▶ _ZIEL DER AUFGABE_: Zitiere den folgenden Auszug über die Zuchtgemeinschaft in Leiferde vollständig und Wort für Wort.

▶ _SEITENAUSZUG_:
______________________________
Ortstermin in Leiferde: Wolfgang Kasimir und Udo Reichelt sitzen im Wohnzimmer des 70-Jährigen. An den Wänden zahlreiche Urkunden, in den Schränken Aktenordner, Medaillen, Schleifen, auf den Regalen Pokale. „Das ist nur ein Teil, vieles bekomme ich hier gar nicht mehr unter“, sagt Kasimir. Dabei sammelt er erst seit 2009 Preise ein. Sein Partner Reichelt ist sogar erst seit 2019 dabei. Rund 80 Tiere hat die Zuchtgemeinschaft aktuell. „Klein, aber fein. Großzüchter haben manchmal mehrere Tausend Vögel“, verdeutlicht das Duo. Vier Rassen züchten die beiden Männer: Trompeter, Nordholländer, Agi und Cress.
______________________________
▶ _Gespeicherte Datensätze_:
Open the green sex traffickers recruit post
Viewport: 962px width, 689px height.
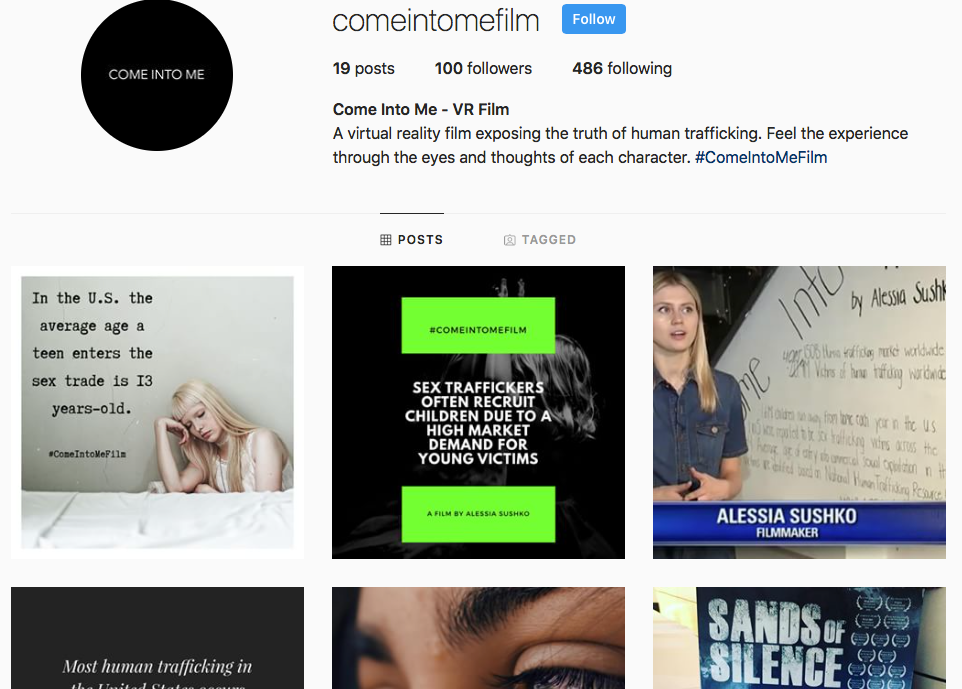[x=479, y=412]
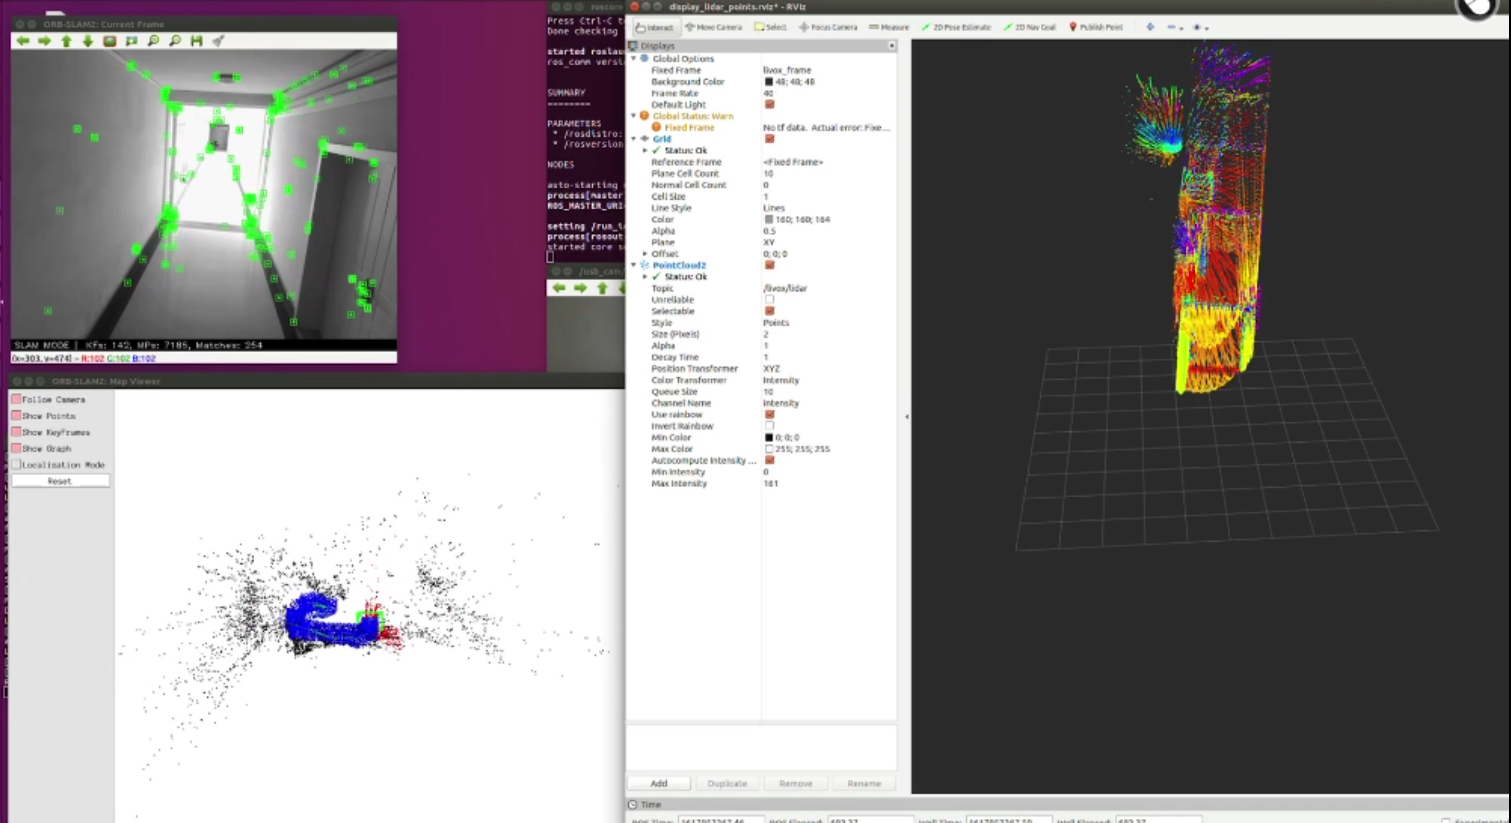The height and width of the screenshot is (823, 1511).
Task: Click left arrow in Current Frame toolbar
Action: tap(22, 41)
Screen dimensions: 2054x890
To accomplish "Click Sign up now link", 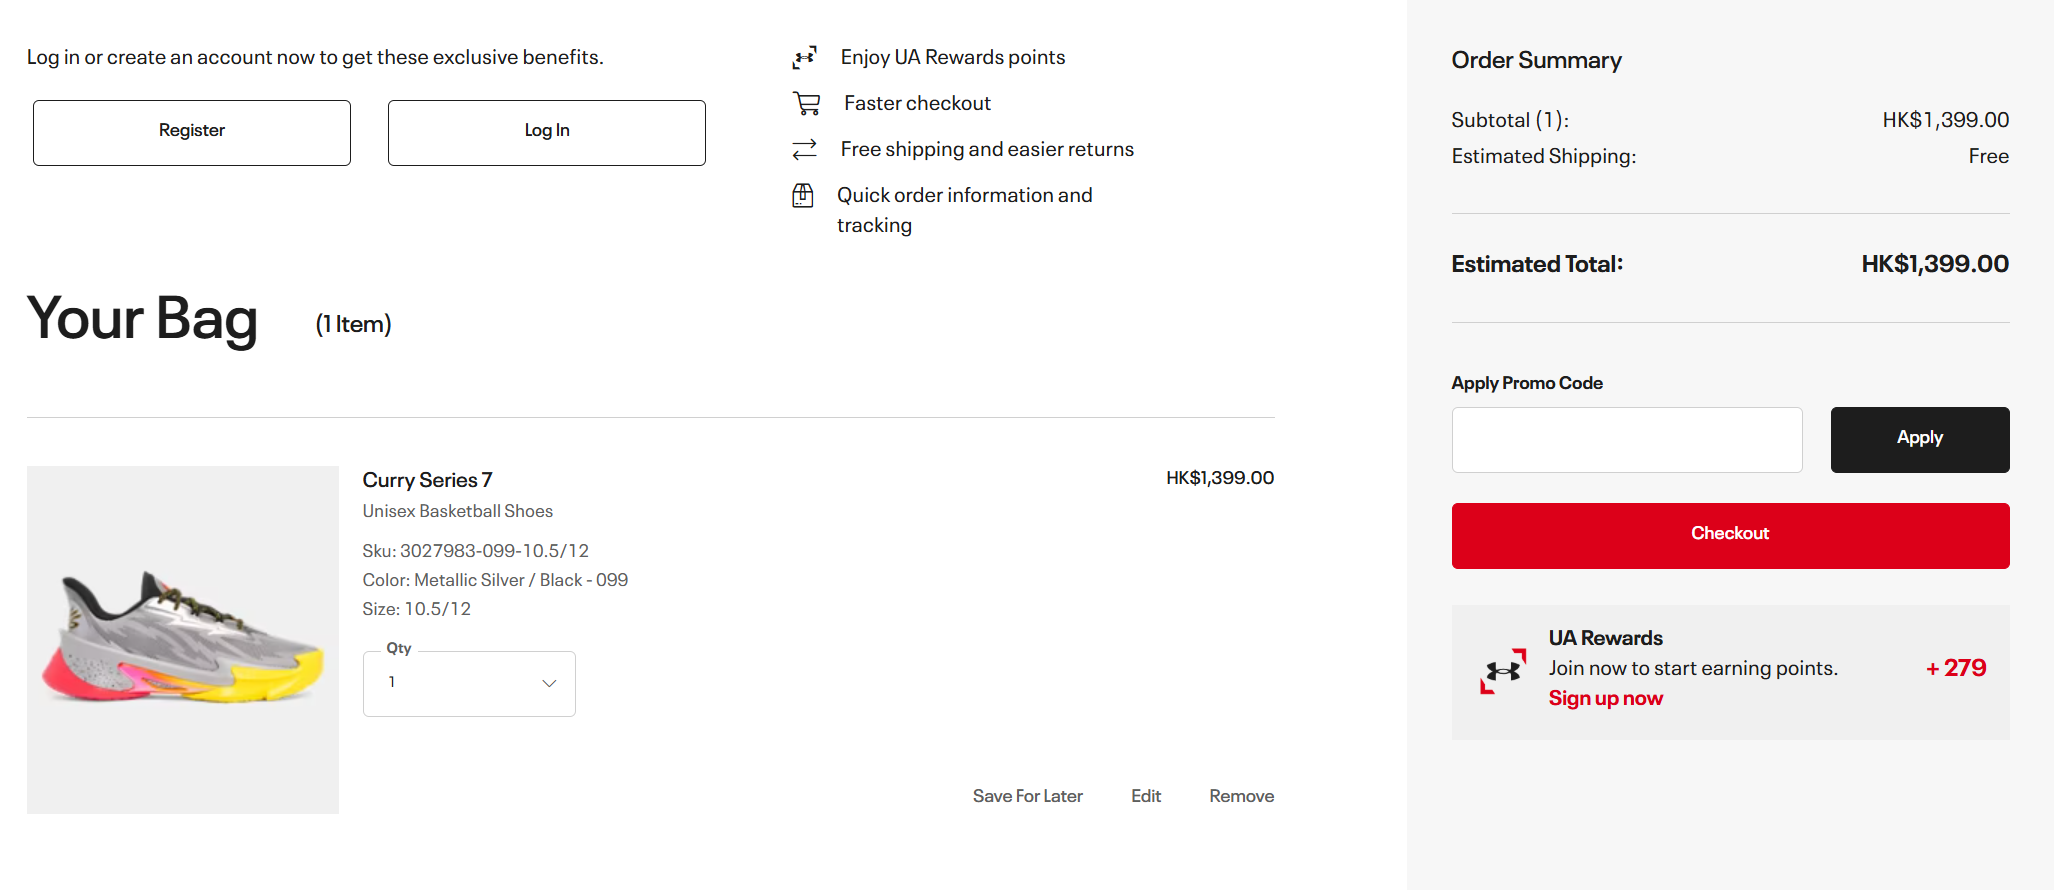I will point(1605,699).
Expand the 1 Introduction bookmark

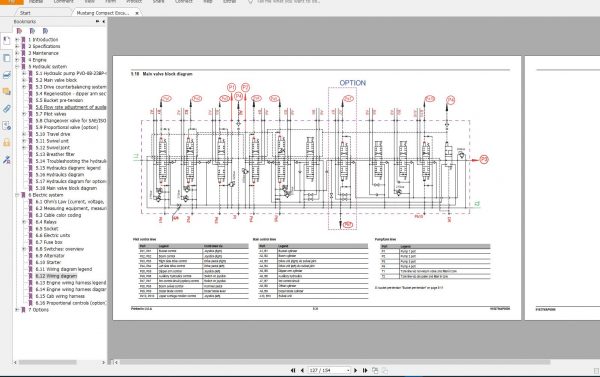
______________________________
▶ _AUSGABE_:
Ortstermin in Leiferde: Wolfgang Kasimir und Udo Reichelt sitzen im Wohnzimmer des 70-Jährigen. An den Wänden zahlreiche Urkunden, in den Schränken Aktenordner, Medaillen, Schleifen, auf den Regalen Pokale. „Das ist nur ein Teil, vieles bekomme ich hier gar nicht mehr unter“, sagt Kasimir. Dabei sammelt er erst seit 2009 Preise ein. Sein Partner Reichelt ist sogar erst seit 2019 dabei. Rund 80 Tiere hat die Zuchtgemeinschaft aktuell. „Klein, aber fein. Großzüchter haben manchmal mehrere Tausend Vögel“, verdeutlicht das Duo. Vier Rassen züchten die beiden Männer: Trompeter, Nordholländer, Agi und Cress.